## Directions
a - List every date, month, or year mentioned in the article on the prisoner's death in Cork Prison, in the order they appear.
b - Write the next part of the article on the prisoner's death in Cork Prison, starting after its final sentence.

─── Reading passage ───

Prisoner’s death preventable
Keith Adams, Penal Policy Advocate at the Jesuit Centre for Faith and Justice says the death of a man in Cork prison (Mr K) following his attempted suicide raises the question of the Government’s ability to comply with Article 2 of the European Convention of Human Rights ensuring the right to life.
Mr Adams was speaking on foot of the report published yesterday, Monday 30 January 2023, by the Office of the Inspector of Prisons, into the death of the young father of two who died by suicide on 7 October 2022. Mr K died in hospital after making an attempt on his life 9 days earlier in Cork Prison.
He continued, ” The death of Mr K is a profoundly sad and distressing story of yet another suicide within our prisons. Safe and humane custody is the bare minimum requirement of any criminal justice system and the State must take appropriate measures to safeguard life. Despite a commitment in the National Suicide Prevention Strategy in 2015 to ‘ensure that access to ligature points in cells is ‘minimised,’ deaths by suicide continue within our prisons.”
Keith Adams noted that Inspector’s report highlighted troubling issues with Mr K’s committal to Cork Prison in relation to known risks and the subsequent management of these risks. During Mr K’s four previous committals to prison, ‘Risk and Alerts’ forms had been completed by nursing staff each time to notify other colleagues of concerns. The two most recent Risk and Alerts forms in April 2018 and February 2019 included notes highlighting an “attempted hanging while in Garda custody.” No entry in the Risks and Alerts form was made in September 2020 during Mr K’s final committal to prison.

─── Data extracts ───

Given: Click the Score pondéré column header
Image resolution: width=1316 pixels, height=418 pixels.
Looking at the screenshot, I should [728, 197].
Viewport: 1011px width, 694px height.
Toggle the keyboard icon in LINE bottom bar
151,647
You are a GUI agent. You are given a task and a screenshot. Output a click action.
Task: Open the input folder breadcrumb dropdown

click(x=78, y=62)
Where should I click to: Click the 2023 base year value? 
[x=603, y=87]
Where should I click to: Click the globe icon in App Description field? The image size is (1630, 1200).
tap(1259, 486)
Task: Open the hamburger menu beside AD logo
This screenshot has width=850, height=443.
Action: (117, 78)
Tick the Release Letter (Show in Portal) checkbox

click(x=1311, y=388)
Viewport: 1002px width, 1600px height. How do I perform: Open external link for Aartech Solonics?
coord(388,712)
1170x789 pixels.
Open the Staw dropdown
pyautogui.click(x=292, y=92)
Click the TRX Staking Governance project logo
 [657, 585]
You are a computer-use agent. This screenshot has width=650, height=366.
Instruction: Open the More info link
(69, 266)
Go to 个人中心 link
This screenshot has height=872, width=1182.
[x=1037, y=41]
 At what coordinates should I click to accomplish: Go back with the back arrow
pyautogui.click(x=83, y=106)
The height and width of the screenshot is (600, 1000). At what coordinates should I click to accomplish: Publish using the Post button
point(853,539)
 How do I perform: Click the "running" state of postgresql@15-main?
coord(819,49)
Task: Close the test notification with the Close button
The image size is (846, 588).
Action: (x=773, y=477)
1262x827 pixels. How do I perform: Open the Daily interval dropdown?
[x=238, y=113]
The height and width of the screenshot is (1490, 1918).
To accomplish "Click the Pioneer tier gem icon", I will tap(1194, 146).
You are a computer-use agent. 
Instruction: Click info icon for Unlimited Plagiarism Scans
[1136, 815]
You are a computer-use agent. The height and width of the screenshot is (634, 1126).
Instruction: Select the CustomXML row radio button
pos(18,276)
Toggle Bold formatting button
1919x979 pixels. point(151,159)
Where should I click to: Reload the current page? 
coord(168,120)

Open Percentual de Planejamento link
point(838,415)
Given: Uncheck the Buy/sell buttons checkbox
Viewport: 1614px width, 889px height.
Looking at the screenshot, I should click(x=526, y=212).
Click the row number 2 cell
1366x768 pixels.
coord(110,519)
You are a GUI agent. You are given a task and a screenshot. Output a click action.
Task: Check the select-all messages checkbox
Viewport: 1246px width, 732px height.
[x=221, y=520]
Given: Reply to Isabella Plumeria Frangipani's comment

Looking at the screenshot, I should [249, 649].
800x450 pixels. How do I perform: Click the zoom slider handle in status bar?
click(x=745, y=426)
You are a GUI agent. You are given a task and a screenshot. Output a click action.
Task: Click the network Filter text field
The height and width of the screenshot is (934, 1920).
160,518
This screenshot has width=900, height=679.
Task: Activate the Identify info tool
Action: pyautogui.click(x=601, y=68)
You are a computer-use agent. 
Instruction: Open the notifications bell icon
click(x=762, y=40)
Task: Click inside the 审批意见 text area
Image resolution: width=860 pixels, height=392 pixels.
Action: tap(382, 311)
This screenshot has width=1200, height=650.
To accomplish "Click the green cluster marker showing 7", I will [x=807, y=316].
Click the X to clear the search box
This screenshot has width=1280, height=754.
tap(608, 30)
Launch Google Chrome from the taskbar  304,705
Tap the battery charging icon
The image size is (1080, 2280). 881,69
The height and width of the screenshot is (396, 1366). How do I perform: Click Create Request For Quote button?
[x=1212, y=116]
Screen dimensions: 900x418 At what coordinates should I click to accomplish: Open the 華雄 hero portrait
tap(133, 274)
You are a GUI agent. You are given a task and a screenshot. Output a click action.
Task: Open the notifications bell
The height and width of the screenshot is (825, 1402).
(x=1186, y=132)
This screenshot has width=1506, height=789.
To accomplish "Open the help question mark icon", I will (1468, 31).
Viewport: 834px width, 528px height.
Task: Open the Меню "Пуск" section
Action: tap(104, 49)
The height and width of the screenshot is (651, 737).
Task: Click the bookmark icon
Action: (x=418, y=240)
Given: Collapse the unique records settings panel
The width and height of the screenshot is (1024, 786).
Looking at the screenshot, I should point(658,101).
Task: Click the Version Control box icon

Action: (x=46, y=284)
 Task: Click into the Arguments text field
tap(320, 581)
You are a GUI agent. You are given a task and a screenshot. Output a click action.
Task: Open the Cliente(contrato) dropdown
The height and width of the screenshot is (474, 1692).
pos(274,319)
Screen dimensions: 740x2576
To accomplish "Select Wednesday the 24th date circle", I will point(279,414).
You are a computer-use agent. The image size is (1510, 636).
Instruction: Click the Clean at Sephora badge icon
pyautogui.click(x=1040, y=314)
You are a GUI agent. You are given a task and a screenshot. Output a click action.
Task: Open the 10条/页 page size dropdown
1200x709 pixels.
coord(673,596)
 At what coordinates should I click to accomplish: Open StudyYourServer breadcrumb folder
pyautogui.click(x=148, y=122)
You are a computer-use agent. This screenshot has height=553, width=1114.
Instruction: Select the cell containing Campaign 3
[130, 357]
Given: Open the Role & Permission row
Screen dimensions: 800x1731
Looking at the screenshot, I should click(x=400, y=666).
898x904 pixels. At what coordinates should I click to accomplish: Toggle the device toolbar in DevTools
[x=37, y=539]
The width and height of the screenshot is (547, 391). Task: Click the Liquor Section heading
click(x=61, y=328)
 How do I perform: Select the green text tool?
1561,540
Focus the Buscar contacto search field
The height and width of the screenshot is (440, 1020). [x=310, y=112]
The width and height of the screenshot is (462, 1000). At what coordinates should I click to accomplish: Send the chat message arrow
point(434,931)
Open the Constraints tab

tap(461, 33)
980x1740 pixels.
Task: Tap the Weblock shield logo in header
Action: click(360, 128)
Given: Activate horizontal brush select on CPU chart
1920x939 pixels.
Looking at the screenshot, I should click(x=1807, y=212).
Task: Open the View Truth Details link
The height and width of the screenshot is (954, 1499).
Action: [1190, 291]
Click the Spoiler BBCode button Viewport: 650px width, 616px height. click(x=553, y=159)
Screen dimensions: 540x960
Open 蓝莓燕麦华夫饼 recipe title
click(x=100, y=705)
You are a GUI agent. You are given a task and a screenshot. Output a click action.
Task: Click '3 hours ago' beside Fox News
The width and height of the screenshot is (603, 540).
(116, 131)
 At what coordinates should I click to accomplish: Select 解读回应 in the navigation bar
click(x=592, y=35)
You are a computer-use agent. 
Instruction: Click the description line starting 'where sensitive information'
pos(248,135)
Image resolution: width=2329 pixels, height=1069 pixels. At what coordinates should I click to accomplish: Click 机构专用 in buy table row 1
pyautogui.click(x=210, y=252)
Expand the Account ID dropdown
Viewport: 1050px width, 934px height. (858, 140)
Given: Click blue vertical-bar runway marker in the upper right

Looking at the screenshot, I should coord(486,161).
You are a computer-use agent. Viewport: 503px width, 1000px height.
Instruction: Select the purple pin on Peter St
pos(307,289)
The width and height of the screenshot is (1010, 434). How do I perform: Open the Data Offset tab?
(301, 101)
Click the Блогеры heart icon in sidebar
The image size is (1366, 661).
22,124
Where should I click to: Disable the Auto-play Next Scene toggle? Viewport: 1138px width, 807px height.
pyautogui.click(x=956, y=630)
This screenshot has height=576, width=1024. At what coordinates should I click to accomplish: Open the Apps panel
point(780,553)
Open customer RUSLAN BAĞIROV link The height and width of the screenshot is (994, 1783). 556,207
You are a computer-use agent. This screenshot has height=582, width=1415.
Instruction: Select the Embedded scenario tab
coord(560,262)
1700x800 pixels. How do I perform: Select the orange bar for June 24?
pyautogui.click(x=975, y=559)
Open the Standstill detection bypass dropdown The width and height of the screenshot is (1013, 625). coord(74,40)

───

## Numbered responses
a -
Monday 30 January 2023
7 October 2022
2015
April 2018
February 2019
September 2020

b -
Death in custody investigations often reveal the sharp points of operational failures, according to Keith Adams who pointed out that despite information regarding previous suicide attempts having been collected during previous committals, Mr K was permitted to “retain his own clothes, including his footwear with laces,” and accommodated in a cell with a tubular framed bunk bed, providing a usable and effective ligature point.
“This report reveals that, despite known risks of self-harm being collected during previous committals, crucial information was not easily available to staff or acted upon to prevent the loss of life,” says Adams adding that “Even as Mr K’s mental health deteriorated in the days up to his suicide attempt – medical notes recorded that he was “suffering delusions” and “hallucinating”- his situation remained unchanged despite a risk assessment for Special Observation being considered.”
The death in custody of Mr K also bears similarities with the case of Monika Nawrat who died the year before, according to Adams. “Many people are committed to prison during the most chaotic periods of their lives, times shaped by mental ill-health, addiction, and past trauma. Yet again, we see the consequence of this practice of imprisonment when holistic therapeutic supports should be available in the community.”